WHAT TO DO: Show each line of the items below that contains the word "badge". The match is case-sensitive.

RAW DATA:
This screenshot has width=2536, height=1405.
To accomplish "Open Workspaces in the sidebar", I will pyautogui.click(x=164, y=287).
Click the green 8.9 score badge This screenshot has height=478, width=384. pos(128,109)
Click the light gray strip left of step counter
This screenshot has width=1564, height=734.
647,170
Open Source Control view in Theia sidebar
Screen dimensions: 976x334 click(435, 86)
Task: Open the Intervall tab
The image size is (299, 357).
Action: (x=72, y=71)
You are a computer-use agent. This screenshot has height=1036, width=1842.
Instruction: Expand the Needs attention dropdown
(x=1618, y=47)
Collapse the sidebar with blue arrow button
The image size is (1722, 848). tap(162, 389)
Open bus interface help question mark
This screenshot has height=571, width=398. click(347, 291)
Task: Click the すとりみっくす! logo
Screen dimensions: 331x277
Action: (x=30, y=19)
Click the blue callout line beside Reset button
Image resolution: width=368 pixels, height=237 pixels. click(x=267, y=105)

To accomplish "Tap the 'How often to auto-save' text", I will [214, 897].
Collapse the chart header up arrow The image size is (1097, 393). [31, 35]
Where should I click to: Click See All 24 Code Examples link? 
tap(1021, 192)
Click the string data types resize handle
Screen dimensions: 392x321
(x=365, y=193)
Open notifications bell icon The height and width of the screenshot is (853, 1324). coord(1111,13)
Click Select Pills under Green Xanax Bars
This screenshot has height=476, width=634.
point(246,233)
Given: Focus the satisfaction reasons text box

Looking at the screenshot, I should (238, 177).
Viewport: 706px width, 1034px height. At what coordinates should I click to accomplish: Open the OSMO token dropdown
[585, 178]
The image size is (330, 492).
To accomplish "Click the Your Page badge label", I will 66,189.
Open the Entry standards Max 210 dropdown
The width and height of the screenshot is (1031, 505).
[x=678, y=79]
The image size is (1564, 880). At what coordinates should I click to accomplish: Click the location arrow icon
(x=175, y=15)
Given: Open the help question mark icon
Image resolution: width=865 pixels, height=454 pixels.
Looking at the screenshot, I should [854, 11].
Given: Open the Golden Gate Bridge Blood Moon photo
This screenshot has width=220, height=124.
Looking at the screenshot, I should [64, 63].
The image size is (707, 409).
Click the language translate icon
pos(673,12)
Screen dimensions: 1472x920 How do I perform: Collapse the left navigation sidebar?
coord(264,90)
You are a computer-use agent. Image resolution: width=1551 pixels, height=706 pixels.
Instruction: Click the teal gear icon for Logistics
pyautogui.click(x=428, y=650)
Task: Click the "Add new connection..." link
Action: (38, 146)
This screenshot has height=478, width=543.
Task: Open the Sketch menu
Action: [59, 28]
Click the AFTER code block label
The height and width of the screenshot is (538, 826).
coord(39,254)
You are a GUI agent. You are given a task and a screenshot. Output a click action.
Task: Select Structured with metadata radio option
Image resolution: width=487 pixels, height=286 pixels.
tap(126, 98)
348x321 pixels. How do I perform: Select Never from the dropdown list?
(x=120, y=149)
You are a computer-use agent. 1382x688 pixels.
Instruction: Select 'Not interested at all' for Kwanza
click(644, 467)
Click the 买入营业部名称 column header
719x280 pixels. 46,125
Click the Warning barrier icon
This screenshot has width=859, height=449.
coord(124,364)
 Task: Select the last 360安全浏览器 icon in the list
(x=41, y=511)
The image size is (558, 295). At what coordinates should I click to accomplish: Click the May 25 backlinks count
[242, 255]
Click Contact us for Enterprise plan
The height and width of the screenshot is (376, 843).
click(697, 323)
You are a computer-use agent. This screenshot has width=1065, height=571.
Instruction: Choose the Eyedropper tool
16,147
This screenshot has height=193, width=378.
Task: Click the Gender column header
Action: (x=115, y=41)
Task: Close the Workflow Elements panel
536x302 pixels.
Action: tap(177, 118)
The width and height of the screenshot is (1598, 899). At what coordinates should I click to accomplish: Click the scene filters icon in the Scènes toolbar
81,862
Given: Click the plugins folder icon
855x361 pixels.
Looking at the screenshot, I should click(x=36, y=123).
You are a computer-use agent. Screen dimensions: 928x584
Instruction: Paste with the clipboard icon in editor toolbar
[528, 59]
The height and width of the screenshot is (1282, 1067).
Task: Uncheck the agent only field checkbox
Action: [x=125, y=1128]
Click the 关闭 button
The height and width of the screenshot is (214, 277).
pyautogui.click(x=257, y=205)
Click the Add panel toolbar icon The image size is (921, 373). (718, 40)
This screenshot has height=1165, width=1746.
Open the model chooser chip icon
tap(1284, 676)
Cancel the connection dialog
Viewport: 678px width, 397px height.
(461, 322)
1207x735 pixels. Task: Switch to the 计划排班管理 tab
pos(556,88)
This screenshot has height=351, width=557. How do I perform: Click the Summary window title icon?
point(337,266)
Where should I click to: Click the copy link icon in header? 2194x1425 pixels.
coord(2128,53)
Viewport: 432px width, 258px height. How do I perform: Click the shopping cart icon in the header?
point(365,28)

FINISHED ANSWER:
Click the green 8.9 score badge This screenshot has height=478, width=384. pos(128,109)
To accomplish "Click the Your Page badge label", I will 66,189.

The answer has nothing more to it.